General counsel: Duval schools needs Jacksonville City Council approval to put sales tax on ballot

Half-cent sales tax debate continues

JACKSONVILLE, Fla. — The City of Jacksonville’s Office of General Council has issued a highly anticipated opinion on whether the Duval County School Board needs City Council approval to put a half-cent sales tax on the November ballot.
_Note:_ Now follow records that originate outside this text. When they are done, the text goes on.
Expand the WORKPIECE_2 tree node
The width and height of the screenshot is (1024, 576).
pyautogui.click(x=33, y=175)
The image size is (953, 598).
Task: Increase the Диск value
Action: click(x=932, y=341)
In the documents obtained from the city today, the General Council Jason Gabriel affirmed his office’s position that the School Board can not unilaterally put a sales tax question on the ballot, writing:

"It is the Council, and no other body, that is authorized to place the statement approved by the School Board on the ballot as a referendum. To best express the basic core of the opinion, let me use a layperson's example. Consider the following two sentences: (1) David shall place the slingshot on the table. (2) The slingshot shall be placed on the table by David. In the first example, David is commanded to place the slingshot on the table. In the second example, it is directed that David shall be the one to place the slingshot on the table, and no other, if it is to be placed on the table at all. The applicable statutory provision that has been a source of debate in this surtax matter is written in the identical syntax of the second statement. Shall means shall in either scenario, and one could say that David is the chosen one in either case. The only difference is that in one circumstance David must do something; in the other, David is the only one who can."


Gabriel also asked the City Council to approve an emergency resolution seeking a formal opinion from the State Attorney General.
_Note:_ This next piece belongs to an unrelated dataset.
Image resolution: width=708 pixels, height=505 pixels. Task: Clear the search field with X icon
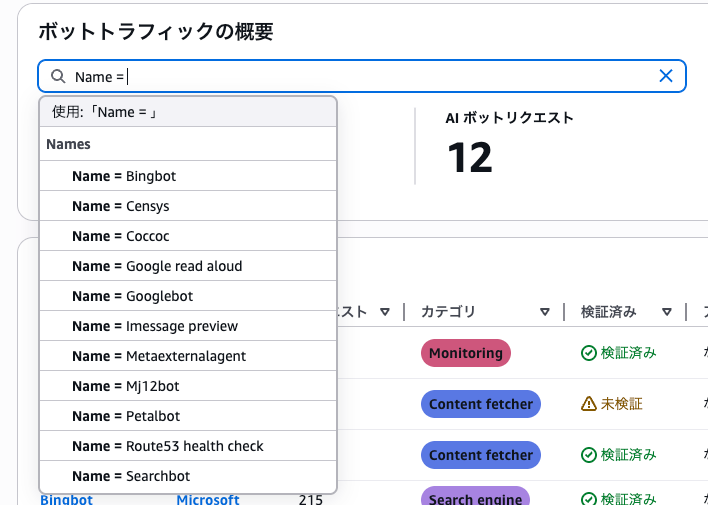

“In summary,” Gabriel wrote, “while it is the School Board that initiates the surtax proposition by approving a resolution that levies it, authorizes the statement and enacts a plan to carry it out, it is the Council that approves the referendum, as well as the timing as to when that ballot measure happens.”

Supervisor of Elections Mike Hogan said in late July the decision to put the sales tax on the ballot this year would’ve had to have been made much earlier this year.  DCPS would have needed a legal decision in their favor 120-150 days before November’s election day, and that date has already passed.
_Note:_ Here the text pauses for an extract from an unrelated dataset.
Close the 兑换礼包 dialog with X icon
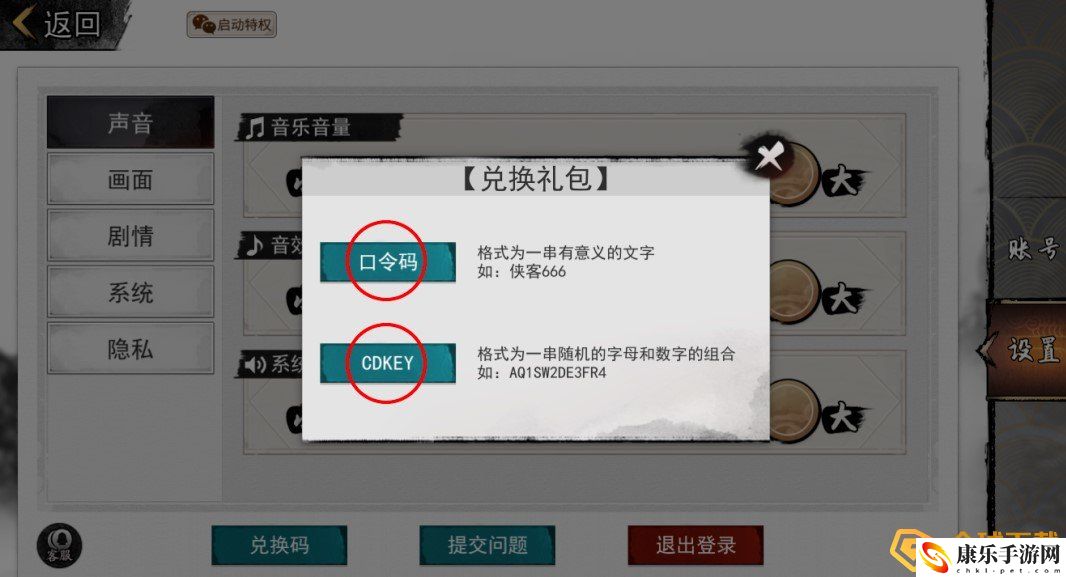The image size is (1066, 577). (770, 158)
Now, it appears the fight moves on to the question of whether a referendum will get on the ballot at all; with 2020 the next date outside of a possible, but unlikely special election.

On Wednesday, DCPS and City Council leaders will meet to discuss a way forward. Mayor Lenny Curry has already said he does not support the half-cent sales tax proposal as written, citing a need for more specificity on exactly how the money will be spent as a protection for taxpayers.

The sales tax, which would help repair or replace all 158 of Duval County’s school buildings, would help pay for the nearly $2 billion price tag. The updated Master Facilities plan was proposed by DCPS in mid-June. That plan has a 15-year timeline.